So he sort of varnished him.
Well, we hope varnished.
Now I can't not see that subtext.
And said he was a liar.
Yeah, he said he was a liar.
The thing, the Disney film I saw quite recently
that I couldn't quite believe is the island
to which bad boys are lured.
Isn't it also what they do in Peter Pan?
Don't they go somewhere where the lost boys are? Yeah. It's like
a kind of place for lost
children, isn't it? It's a sort of young offenders
institute. Exactly. And there's
that film Scum
as well.
They're all based on the same sort of
mythos, I think.
I'm the daddy now, shouted Peter as he disappeared
into his own shadow.
He had become a real daddy.
Holly, carry on.
I can hear the audience at home thinking,
hang on, well, surely not all puppets are evil.
What about City and Sweep? Those guys are great.
Well, I'm sad to tell you that they both love drugs.
You know the real reason Sweep squeaks?
His septum fell out due to inhaling half of Columbia.
He and Sooty were even censored by the TV watchdog
for snorting out of medicine bottles in the middle of a show.
And in the 90s, the Sooty-mobile was involved
in at least three ram-raiding attacks on Boots the Chemist.
Frankie.
Were they censured for snorting out of medicine bottles?
They were, yes.
In 1999, an episode of
The Sooty Show was censured by the
Independent Television Commission following
viewers' complaints about the episode in which
Sooty and Sweep sniffed aromatherapy
oils from bottles and started
acting oddly as if intoxicated.
A spokeswoman for The Sooty
Show said, we were trying to show how
natural products could be used instead of
drugs.
So it was just a fun legal high. And the less said about Sue the better,
because she is currently serving 30 years in Holloway for conspiracy to supply,
although ironically they couldn't get her to talk. And that gets me onto the Muppets,
who first appeared in a TV show entitled Sex and Violence. Later, the most heartwarming moment in the 2015 film Muppets War of the Roses, based on the Michael
Douglas and Kathleen Turner toxic relationship classic, was when Miss Piggy and Kermit the
Frog finally announced that they were getting a divorce and stopped trying to kill each
other while their lawyers fought over the small print. And if that's not bad enough,
Count von Count from Sesame Street is an actual vampire
who demands you guess his favourite number, and if you get it wrong, he'll bite your throat out
and count every pint of blood he drains from you. For the record, the Count's favourite number is
34,969. As long as you remember that and keep a wooden stake with you at all times, you'll be
okay. Unless you bump into Mr Snuffleupagus, in which case you're already dead. And that's all I have to say about puppets, and I didn't move my lips once.
Thank you, Holly.
At the end of that round, Holly, you've managed to smuggle three truths past the rest of the panel,
which are that the Muppets appeared in a TV show entitled Sex and Violence.
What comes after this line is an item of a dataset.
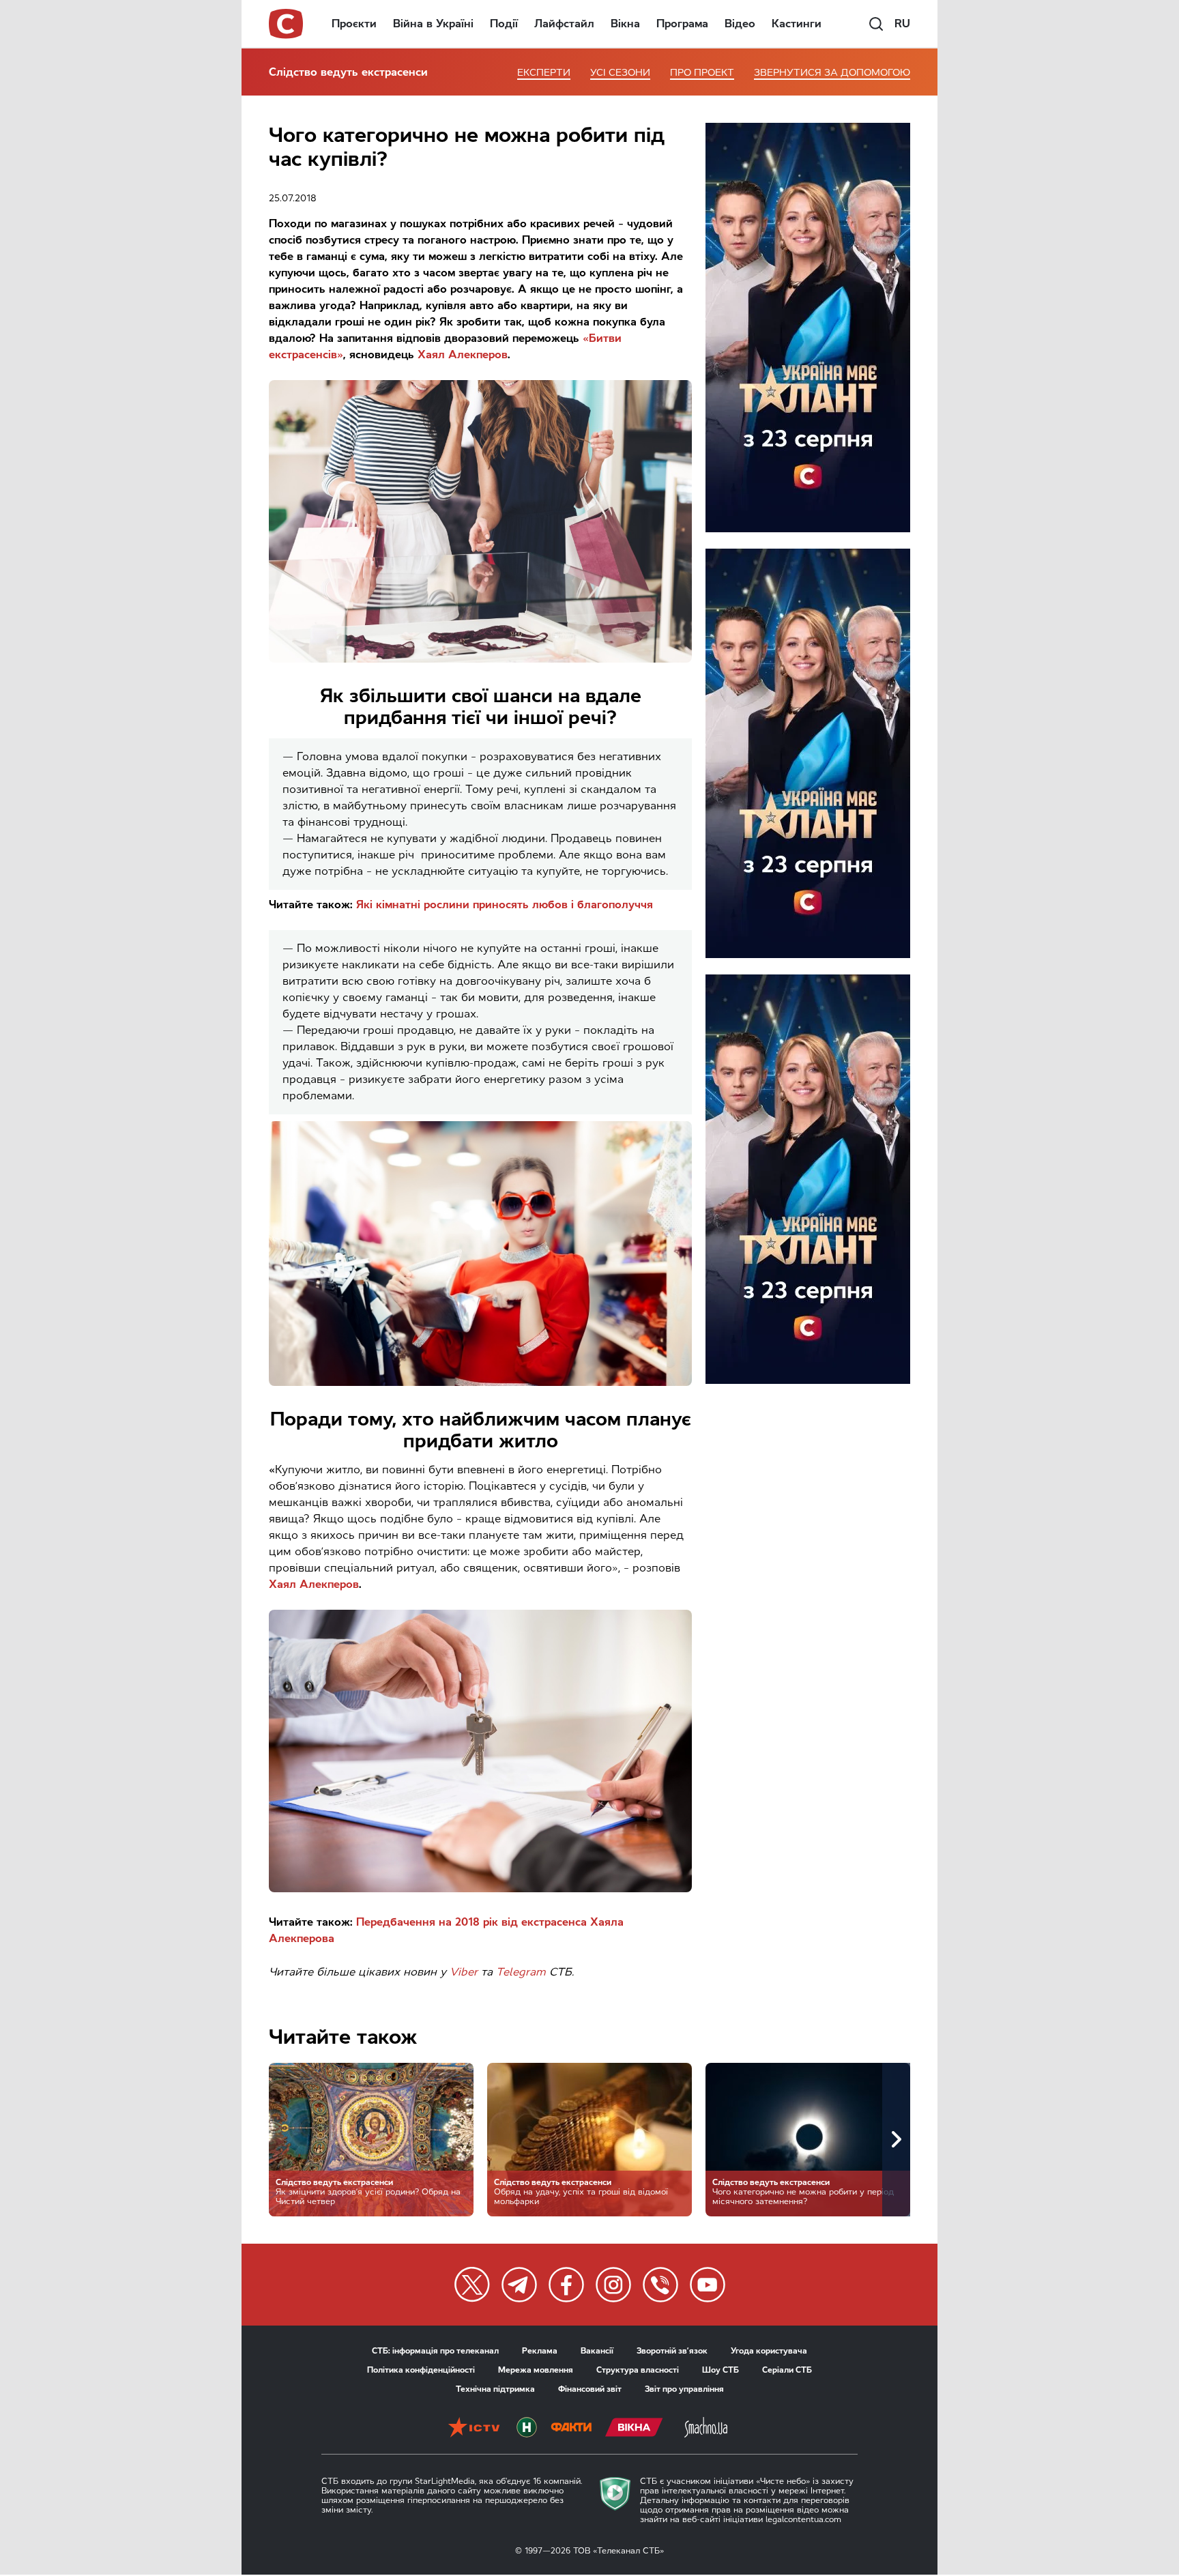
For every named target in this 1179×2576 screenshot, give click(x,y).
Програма (682, 23)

It was one of two pilots of the show, which aired in 1975.
The early Muppet shows had an adult feel with a risque edge to the material,
but this was subsequently dropped.
The second truth is that in 2015, Miss Piggy and Kermit the Frog
announced they were getting a divorce.
They are believed to have married in 1984.
And the third truth is that the count from Sesame Street's favourite number
is 34,969.
This was revealed during an interview with Tim Harford from Radio 4's More or Less.
When asked for an explanation, the count replied,
it's a square root thing.
And that means, Holly, you've scored three points.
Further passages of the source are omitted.